WHAT THE EXERCISE ASKS: Would you return the entries exactly, with every line intact?

[Collected data]
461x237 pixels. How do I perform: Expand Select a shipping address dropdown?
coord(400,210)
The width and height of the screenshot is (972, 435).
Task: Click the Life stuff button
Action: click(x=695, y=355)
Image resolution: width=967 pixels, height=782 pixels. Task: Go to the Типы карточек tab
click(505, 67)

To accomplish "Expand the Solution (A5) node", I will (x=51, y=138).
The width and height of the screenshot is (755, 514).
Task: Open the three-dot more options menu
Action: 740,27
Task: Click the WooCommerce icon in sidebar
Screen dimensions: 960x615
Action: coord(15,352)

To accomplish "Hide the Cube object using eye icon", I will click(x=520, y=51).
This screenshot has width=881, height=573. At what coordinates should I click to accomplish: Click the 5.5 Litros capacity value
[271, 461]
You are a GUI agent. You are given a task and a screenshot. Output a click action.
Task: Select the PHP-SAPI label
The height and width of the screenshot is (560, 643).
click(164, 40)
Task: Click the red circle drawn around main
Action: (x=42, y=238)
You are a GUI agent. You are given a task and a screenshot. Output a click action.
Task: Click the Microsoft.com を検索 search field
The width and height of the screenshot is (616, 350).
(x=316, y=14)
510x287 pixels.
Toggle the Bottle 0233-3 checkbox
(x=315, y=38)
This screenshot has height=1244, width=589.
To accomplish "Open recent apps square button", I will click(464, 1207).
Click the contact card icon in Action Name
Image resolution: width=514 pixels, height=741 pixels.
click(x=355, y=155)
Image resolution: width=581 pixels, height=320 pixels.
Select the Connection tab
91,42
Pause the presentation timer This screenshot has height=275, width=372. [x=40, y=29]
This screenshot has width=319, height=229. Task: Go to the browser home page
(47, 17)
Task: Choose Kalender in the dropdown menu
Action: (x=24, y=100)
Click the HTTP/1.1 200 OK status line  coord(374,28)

TASK SOLUTION:
461x237 pixels. How do I perform: Expand Select a shipping address dropdown?
coord(400,210)
The width and height of the screenshot is (972, 435).
Task: Click the Life stuff button
Action: click(x=695, y=355)
Image resolution: width=967 pixels, height=782 pixels. Task: Go to the Типы карточек tab
click(505, 67)

To accomplish "Expand the Solution (A5) node", I will (x=51, y=138).
The width and height of the screenshot is (755, 514).
Task: Open the three-dot more options menu
Action: 740,27
Task: Click the WooCommerce icon in sidebar
Screen dimensions: 960x615
Action: coord(15,352)

To accomplish "Hide the Cube object using eye icon", I will click(x=520, y=51).
This screenshot has width=881, height=573. At what coordinates should I click to accomplish: Click the 5.5 Litros capacity value
[271, 461]
You are a GUI agent. You are given a task and a screenshot. Output a click action.
Task: Select the PHP-SAPI label
The height and width of the screenshot is (560, 643).
click(164, 40)
Task: Click the red circle drawn around main
Action: (x=42, y=238)
You are a GUI agent. You are given a task and a screenshot. Output a click action.
Task: Click the Microsoft.com を検索 search field
The width and height of the screenshot is (616, 350).
(x=316, y=14)
510x287 pixels.
Toggle the Bottle 0233-3 checkbox
(x=315, y=38)
This screenshot has height=1244, width=589.
To accomplish "Open recent apps square button", I will click(464, 1207).
Click the contact card icon in Action Name
Image resolution: width=514 pixels, height=741 pixels.
click(x=355, y=155)
Image resolution: width=581 pixels, height=320 pixels.
Select the Connection tab
91,42
Pause the presentation timer This screenshot has height=275, width=372. [x=40, y=29]
This screenshot has width=319, height=229. Task: Go to the browser home page
(47, 17)
Task: Choose Kalender in the dropdown menu
Action: (x=24, y=100)
Click the HTTP/1.1 200 OK status line  coord(374,28)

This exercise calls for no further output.